Anti-preM antibody mediated antibody-dependent enhancement in dengue virus infecton

• Main Authors: Yu-Ching Yang, 楊育靜
• Other Authors: Huan-Yao Lei
• Format: Others
• Language: zh-TW
• Published: 2004
• Online Access: http://ndltd.ncl.edu.tw/handle/24401547786236819221

碩士 === 國立成功大學 === 微生物及免疫學研究所 === 92 === 　　Dengue virus (DEN) can cause either self-limited mild disease of dengue fever (DF), or severe dengue hemorrhagic fever (DHF) and dengue shock syndrome (DSS). It is well known that children with secondary infection of a different serotype of dengue virus will cause more severe DHF/DSS that might be fatal.

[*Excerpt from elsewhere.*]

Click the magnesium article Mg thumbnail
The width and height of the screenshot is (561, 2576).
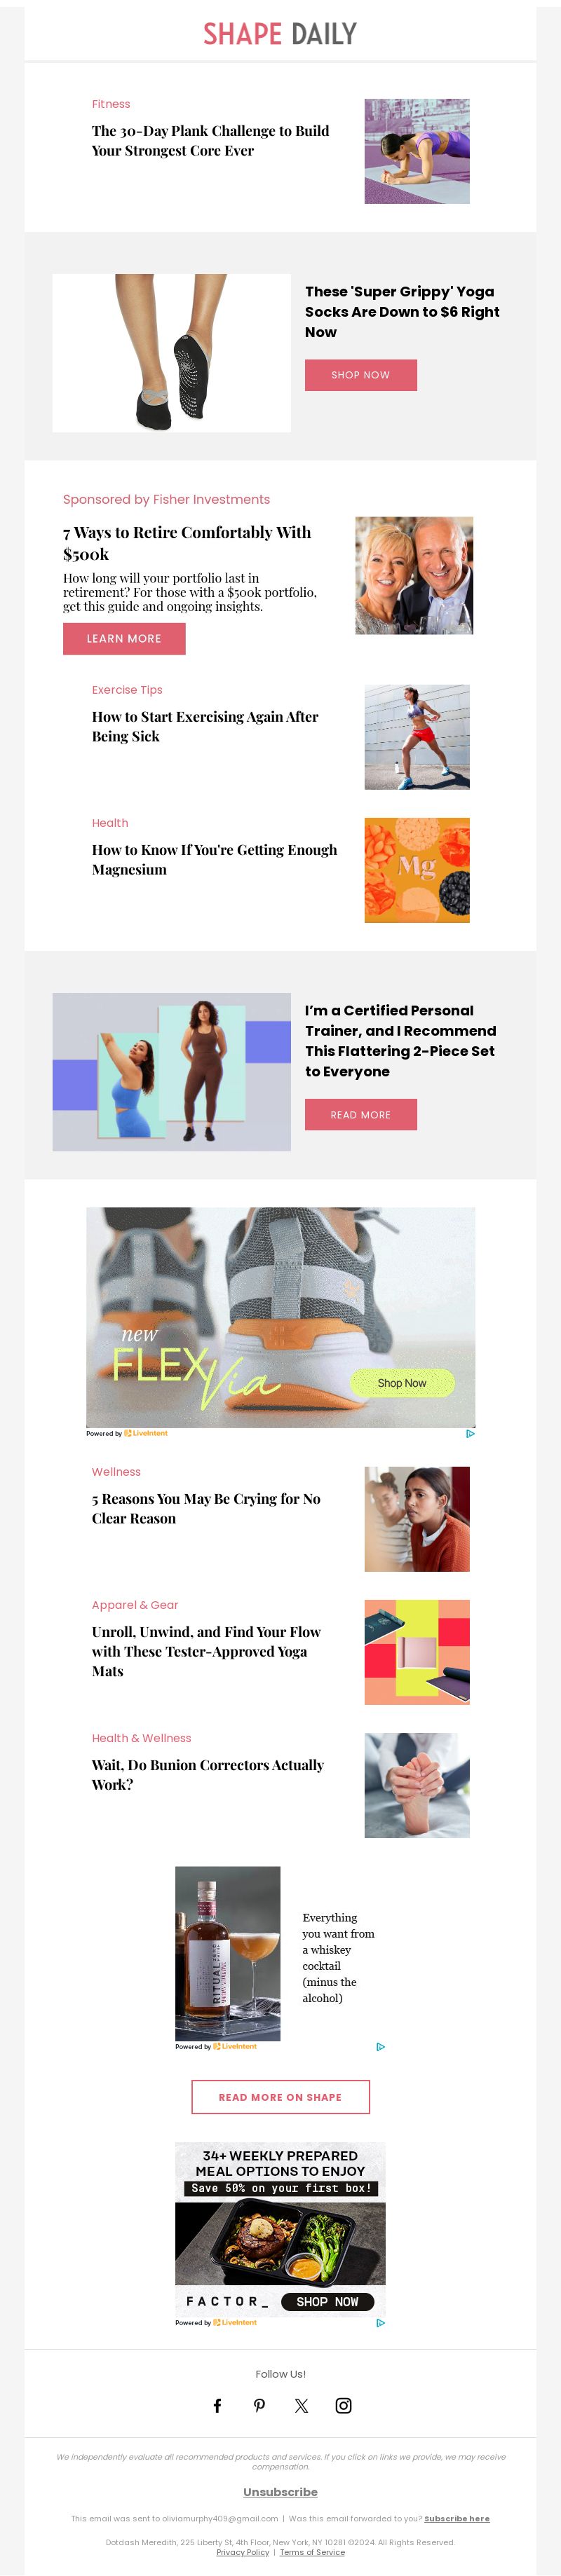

Antibody-dependent enhancement of infection (ADE) is widely accepted to be central to the development of these clinical entites. When the virus is bonded by sub-neutralizing or non-neutralizing antibodies from previous infection, the complex can be captured by Fc gamma receptor-bearing cells via the Fc portion of the immunoglobulins, and then enhances the viral entrance and replication. However, the mechanism responsible for this ADE phenomenon has not been clearly defined. In order to characterize it, we have set up an in vitro infectious model to study the role of enhancing antibodies on DEN infection. Because autoantibodies were found in DHF/DSS patients and B cell could support the DEN replication, we first chose a human B lymphoma, BJAB, as a model. The DEN serotype 2 (DEN2)-infected BJAB expressed dengue viral non-structural protein 1 (NS1), envelope protein（E） and core protein post infection that could be detected by flow cytometer. Infectious viral particles were detected by plaque assay in the culture supernatant. DEN2 not only replicated in BJAB cells but also activated them to up-regulate activation markers, including CD70 and CD86. A sub-neutralizing titer (1:6000) of heterologous DEN3-immune serum was able to enhance DEN2 infection in BJAB cells. Furthermore, a panel of hybridomas secreting antibodies recognizing different DEN2 antigens was infected by DEN2. Surprisingly, only those hybridomas secreting anti-DEN precursor membrane protein (anti-preM) antibodies could be infected. This implicates that anti-preM antibody may mediate the ADE. Indeed, the infection of DEN2 on Fc receptor-bearing cells, such as DC2.4 cell line and other non-permissible hybridoma, was enhanced at least 10 fold in the presence of anti-preM antibody. Anti-preM antibodies mediated enhancement could also be demonstrated on non-Fc receptor-bearing cells, such as BHK and A549. This enhancement was not found for anti-E antibodies. These studies can help us understand the characteristics of enhancing antibody, although its mechanism and biological significance need further investigation.